Consignes:
A: Dans l'extrait sur Le déserteur, par qui une chanson peut-elle être censurée ? Donnez-les tous.
B: D'après l'extrait sur Le déserteur, quel vers l'humour iconoclaste de Boris Vian lui inspire-t-il dans une des variantes ?
C: Pourriez-vous poursuivre l'extrait sur Le déserteur à partir de l'endroit où il s'arrête ?

Extrait choisi:
Avec cette chanson, (Le déserteur) on a un parfait exemple du rôle décisif de la scène dans l’expression libre. Une chanson peut être censurée par la production ; quand elle est enregistrée, elle peut être censurée par les diffuseurs, ou les distributeurs (comme Allah, de Véronique Sanson) ou interdite à la vente, mais personne ne peut empêcher un artiste de s’exprimer en scène. Malgré le consensuel ambiant qui gomme les aspérités (pas de crime économique en diffusant un opéra à 20h30, ou une chanson qui segmente, ou qui provoque, tiens comme ce titre de Tachan, « fais une pipe à pépé » peu de chances qu’une grande chaîne invite Henri Tachan, toutefois, on a pu entendre Agnès Bihl chez Drucker... (invitée par Ségolène Royal, faut pas rêver... ce qui prouve qu’on n’est jamais à l’abri d’une bonne nouvelle

Norbert Gabriel

 

*Variantes: dans une des variantes, l'humour iconoclaste de Boris Vian lui inspire  "ma mère est dans la tombe et se moque des vers" ... Il l'interprète lui-même dans un album qu'il a enregistré, mais il est pratiquement le seul à avoir osé ce jeu de mots, car de qui se moque-t-on? Des poètes ou des animaux pluricellulaires sans mains ni pieds... ? Sacré Boris !

Données fournies:
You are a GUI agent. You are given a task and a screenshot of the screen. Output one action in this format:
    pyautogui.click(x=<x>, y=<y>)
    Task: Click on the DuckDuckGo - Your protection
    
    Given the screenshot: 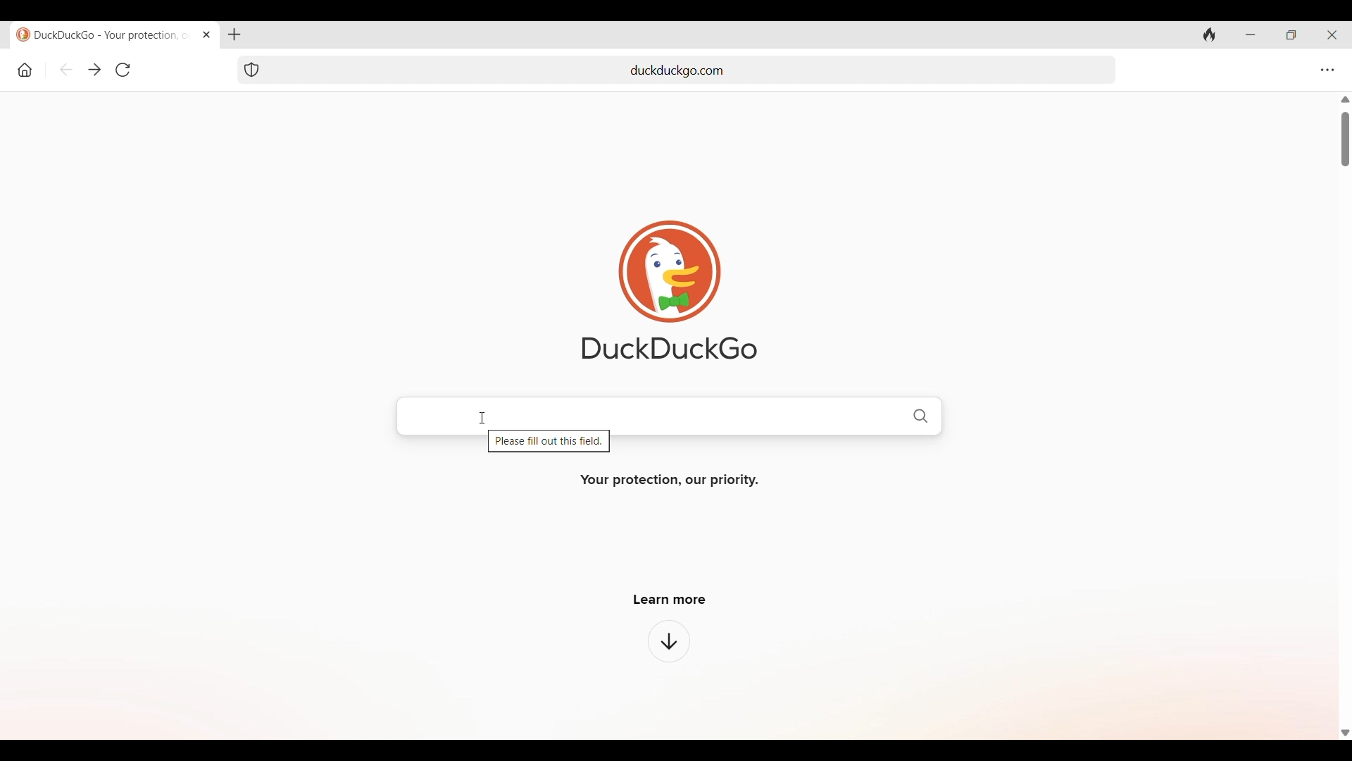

Réponses:
A: la production, les diffuseurs, les distributeurs

B: « ma mère est dans la tombe et se moque des vers »

C:
** "Pauvre Boris" de Jean Ferrat, pour une mise au point. C'était en 1966.

Tu vois rien n'a vraiment changé
Depuis que tu nous a quittés
Les cons n'arrêtent pas de voler
Les autres de les regarder
Si l'autre jour on a bien ri
Il paraît que " Le déserteur "
Est un des grands succès de l'heure
Quand c'est chanté par Anthony
Pauvre Boris

Voilà quinze ans qu'en Indochine
La France se déshonorait
Et l'on te traitait de vermine
De dire que tu n'irais jamais
Si tu les vois sur leurs guitares
Ajuster tes petits couplets
Avec quinze années de retard
Ce que tu dois en rigoler
Pauvre Boris

(...)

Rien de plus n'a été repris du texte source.